275 voix contre 252. Le projet de loi de simplification de la vie économique, présenté en avril 2024 et suspendu cet été, dissolution de l’Assemblée nationale oblige, a été finalement été adopté de justesse le 17 juin 2025. Le parcours n’est pas fini pour autant. Le texte doit encore être examiné par une commission mixte paritaire et une saisine du Conseil constitutionnel n'est pas à exclure.

Dérogations au PLU

Sur le volet urbanisme, comme de coutume, le texte ajoute de nouvelles dérogations aux règles fixées dans les plans locaux d’urbanisme (PLU). Un nouvel article L. 152-5-3 au Code, adopté en commission, prévoit une nouvelle entorse aux règles de hauteur pour permettre la construction d’édifices plus hauts dans le cadre de projets d’intérêt national majeur. Un « pouvoir supplémentaire » accordé à l’autorité compétente, afin de préserver l’artificialisation des sols et la biodiversité.

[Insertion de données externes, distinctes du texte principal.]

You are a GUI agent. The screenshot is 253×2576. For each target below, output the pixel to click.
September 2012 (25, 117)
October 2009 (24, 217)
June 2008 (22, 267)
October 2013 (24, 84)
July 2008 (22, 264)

Les députés ont également introduit un article L. 151-29-2 qui permet de déroger aux règles relatives à l’aspect extérieur, aux règles relatives à la densité, au gabarit ou à la hauteur, dans la limite de 30 % lorsque les travaux font preuve d’exemplarité environnementale.

Dans la même optique, dans les zones urbaines ou à urbaniser, le règlement du PLU pourra prévoir un dépassement des règles relatives non seulement au gabarit, mais également à la hauteur et à l’emprise au sol des constructions dans la limite de 30 % pour les bâtiments faisant preuve d'exemplarité énergétique ou environnementale ou qui intègrent des procédés de production d'énergies renouvelables (cf. art. L. 151-28 du Code de l’urbanisme).

Des dérogations au PLU seront également possibles pour contribuer notamment au déploiement des pompes à chaleur air/eau collectives et des énergies renouvelables implantées sur les bâtiments (art. L. 152-5 du Code de l’urbanisme).

Assouplissement du ZAN

Le texte entaille un peu plus le ZAN. Il modifie l’article 194 de la loi Climat et résilience pour prévoir que « les surfaces ouvertes à l’urbanisation dans [les documents d’urbanisme] peuvent, sans justification, dépasser jusqu’à 30 % l’objectif local de consommation maximale d’espaces naturels, agricoles et forestiers [Enaf] résultant de la déclinaison territoriale des objectifs de réduction de cette consommation fixés par [les Sraddet] ». Il sera même possible d’aller au-delà si le préfet est d’accord.

Il étend en outre l'exemption de comptabilisation de la consommation des sols à tous les projets d'intérêt majeur, national, régional, intercommunal ou communal. Un arrêté signé Bercy recensera les projets industriels d’intérêt majeur pour lesquels la consommation d’Enaf « induite par les aménagements, les équipements et les logements directement liés au projet n’est pas comptabilisée ».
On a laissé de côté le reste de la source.